La Clairière : Porté disparu
Malgré l’impression de déjà-vu que suscite le sujet du film, La Clairière de Pieter Jan Brugge n’en demeure pas moins diablement efficace.
Bourgeois, visiblement heureux et libérés de tous soucis financiers, Wayne et Eileen Hayes (Robert Redford et Helen Mirren) ne se doutent pas que leur paisible vie va subitement bousculer dans le plus horrible des cauchemars. C’est par un matin comme les autres, en se rendant au travail, que Wayne est victime d’un enlèvement dont l’auteur, Arnold Mack (Willem Dafoe), prétend n’être que l’exécutant. S’ensuit une longue cavale dans les bois au cours de laquelle le kidnappé et le kidnappeur discuteront de sujets personnels et tisseront de la sorte des liens particuliers laissant paraître l’aube d’une certaine et complexe complicité. Pendant ce temps, Eileen, tentée d’abord de croire en une escapade extraconjugale, sombre peu à peu dans l’angoisse de l’attente et de l’incertitude. À cela s’ajoutent la rancœur et le dépit qu’elle éprouve en apprenant d’un enquêteur la liaison secrète que son conjoint entretenait, encore récemment, avec une ancienne maîtresse.

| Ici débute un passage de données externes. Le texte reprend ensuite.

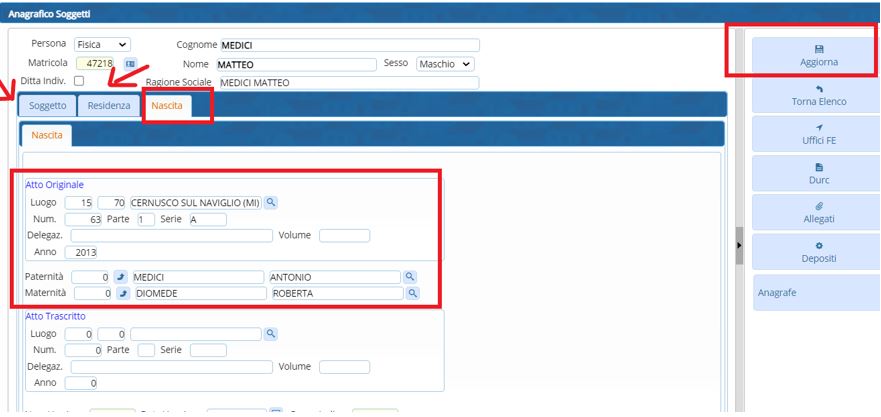
Task: Expand the Sesso dropdown
Action: 443,64
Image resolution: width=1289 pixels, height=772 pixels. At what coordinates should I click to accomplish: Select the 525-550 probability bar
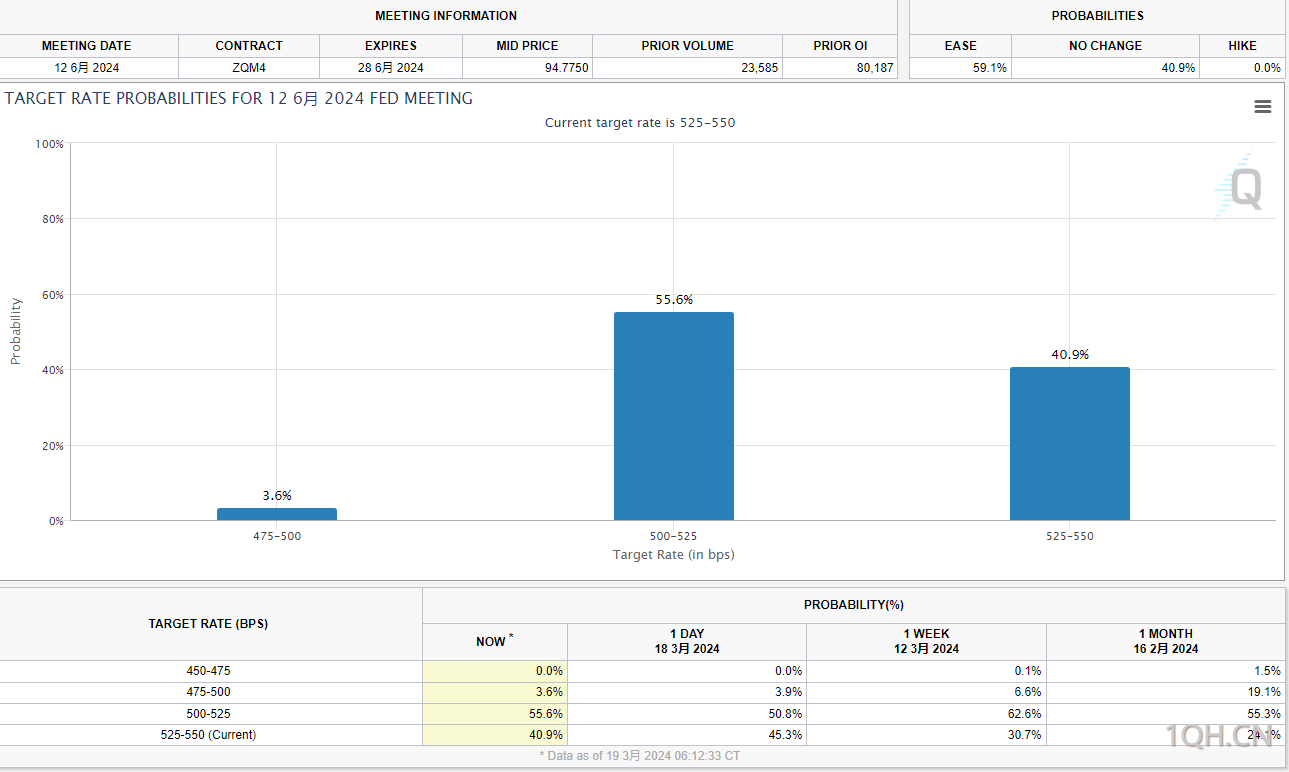click(1069, 444)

La Clairière tient le spectateur en haleine du début jusqu’à la fin. En alternant et en décalant de plusieurs heures les scènes où Eileen reçoit au compte-gouttes les quelques indices lui permettant d’espérer le retour de Wayne et les scènes où ce dernier négocie sa vie et sa liberté, le réalisateur exploite le manque à savoir du spectateur et favorise du même coup la persistance des plus sombres éventualités au plus heureuses perspectives. Aussi, rarement sommes-nous en mesure de deviner un possible dénouement.

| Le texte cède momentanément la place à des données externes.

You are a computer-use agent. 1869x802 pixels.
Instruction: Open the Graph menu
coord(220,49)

Dans un style dépouillé et intimiste que la musique, bien que discrète, couvre d’une aura oppressante, La Clairière n’a certes pas la prétention d’impressionner son spectateur à grand renfort de bagarres. Épargné par les traditionnelles effusions de sang, bien qu’il s’agisse d’un thriller, on se surprend à se laisser séduire par une ambiance inquiète qui garde continuellement à l’écart le rythme haletant du drame policier habituel. Dans ce cas-ci, le suspense demeure diffus et rien ne laisse présager la fin. Hormis quelques scènes risibles qui détonnent au milieu de cette inquiétante atmosphère forte d’équivoque et d’incertitude (oublions ces moments où Eileen apparaît en vision champêtre à Wayne), La Clairière maintient le climat de tension dans cette heure et demie qui n’en paraît qu’une.